Jim got his travel warrant to Glasgow, where he reported to the RTO at Central Station. He was advised to get the train to Helensburgh, where there was some kind of RAF station.

At Helensburgh Central Jim went into the station master’s office for help as there was no RTO, or obvious signs of an RAF camp in Helensburgh.

The station master rang RAF Helensburgh. A bewildered Jim was told that he was being collected by car and taken to Rhu to sign on. Jim then found out he was attached to the Marine Aircraft Experimental Establishment.

Postcards sent from Rhu post office could only give brief mention of a charming village on the banks of the Gareloch, likewise letters home to loved ones.

All the secrecy has led to a ‘who dun it’ mystery unfolding nearly 80 years later. Who was the pilot of Sunderland W3976 when it crashed during MAEE trials off Helensburgh in 1941?

Reports said the Pilot Flight Lieutenant Harold Hobley was killed along with the crew, except for Vincent Drake. However, the flying logs show Hobley still flying at Helensburgh in 1944.

He was still a test pilot with MAEE and received mention in the London Gazette for flying 1,000 hours with the establishment. Yet many reports state that Hobley died when the large four engined Sunderland flipped over that moonlit night.

Various flying accident lists have Hobley as a victim. Others sources, including the National Archives at Kew, say he survived, while Aircraftmen R.E.Cockburn and J.A.Morris were killed and Corporal E.Hansford died later from injuries.

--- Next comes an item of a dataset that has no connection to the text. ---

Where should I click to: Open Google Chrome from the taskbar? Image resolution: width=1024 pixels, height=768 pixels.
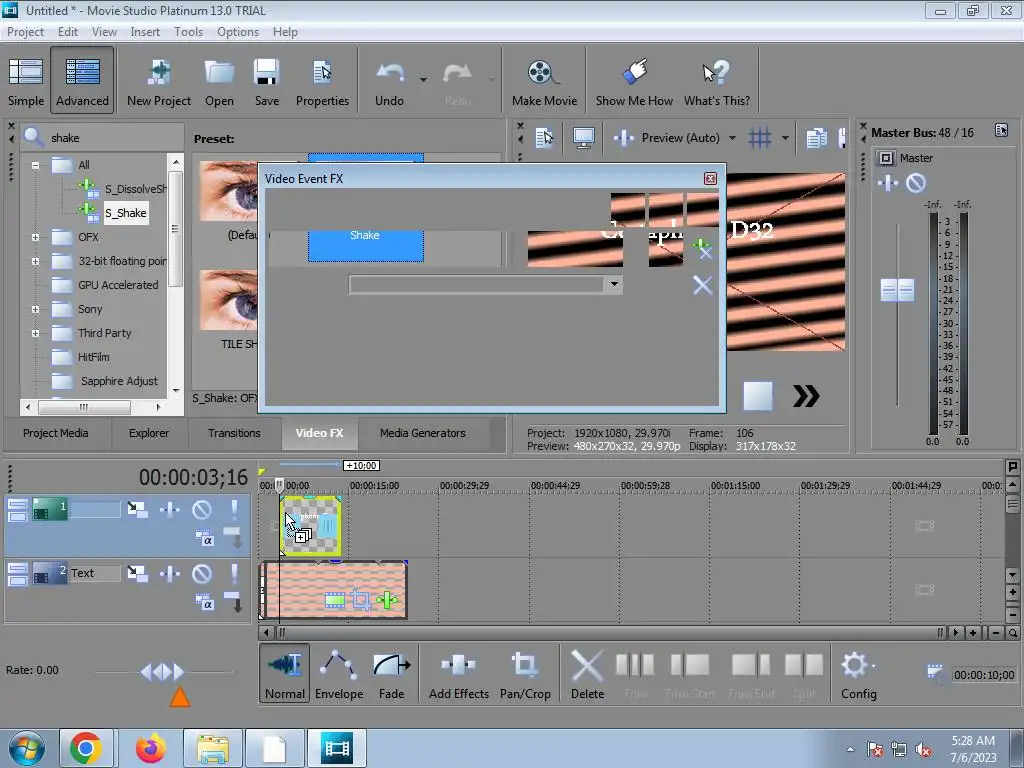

The crash sparked off controversy. Vincent Drake thought the pilot might be to blame for mistaking reflections of the moon as landing lights on dark calm waters.

Bob Bird and others were upset that the Medical Officer refused to unclothe one victim after the body was found. This begs questions as to why this was such a sensitive issue and why a second pilot was not listed as being aboard.

There had just been another upset, the crash of MAEE Lerwick L7248 on October 21 1941 — the worst in the long history of MAEE — shortly before the Sunderland accident.

The records show that Flight Lieutenant Alexander flew Sunderland W3976 just before its crash, yet Alexander was the pilot killed in Lerwick L7248.

W3967, a converted Mk1, was the prototype Mk11, and Mk11s were to be produced at the Blackburn factory at Dumbarton.

With four supercharged Pegasus engines, take-off times were tested at Helensburgh and great care was needed during take-off.

One report said the Sunderland crashed following flame damping assessment: “It was written off after cartwheeling into the sea. There were no fatalities.”

A second production line for Sunderlands had been set up at Blackburn where new Mk11s were to be produced. After short production run the new Mk111, T9048, arrived at Helensburgh for testing followed by the Mk1V during May 1944.

MAEE logbooks show by whom they were flown, when and for what purpose. What these logs do not tell is what happened to the Sunderlands and Consolidated Catalinas tested at Helensburgh before or after going to operational squadrons.

Researching this often runs into controversy over how many where killed when the aircraft were shot down or were lost.

Sunderland DV967 G — Guard at all times — took part in parachute brake trials at Helensburgh, carried out by Hobley on October 29 1942. He perfected steep dive attacks on dummy U-Boat targets.

On June 13 1043 DV697 (pictured right) was with 228 Squadron when it dived on U-564, which shot down the Sunderland. However, damaged by the attack, U564 was sunk along with U185 trying to help it. All the crew of DV697 were reported killed.

Sunderland L2158 underwent extensive testing at Helensburgh with three months on the beach undergoing repairs, but it was lost shadowing a convoy off the West African coast on August 17, 1942.

Some reports said that all nine crew members died, another that four survivors spent 105 hours on a life raft before rescue. The latter is true.

Sunderland ML735, flown by Hobley at Helensburgh in January 1944, was then transferred to an operational squadron for a battle with U-270 which it sank. However off the coast of Norway it was caught by Luftwaffe Bf 110 fighters and shot down, killing the crew.

  • The top picture shows a Catalina about to land on water. This actual aircraft was the one in which Dennis Briggs spotted the German battleship Bismarck.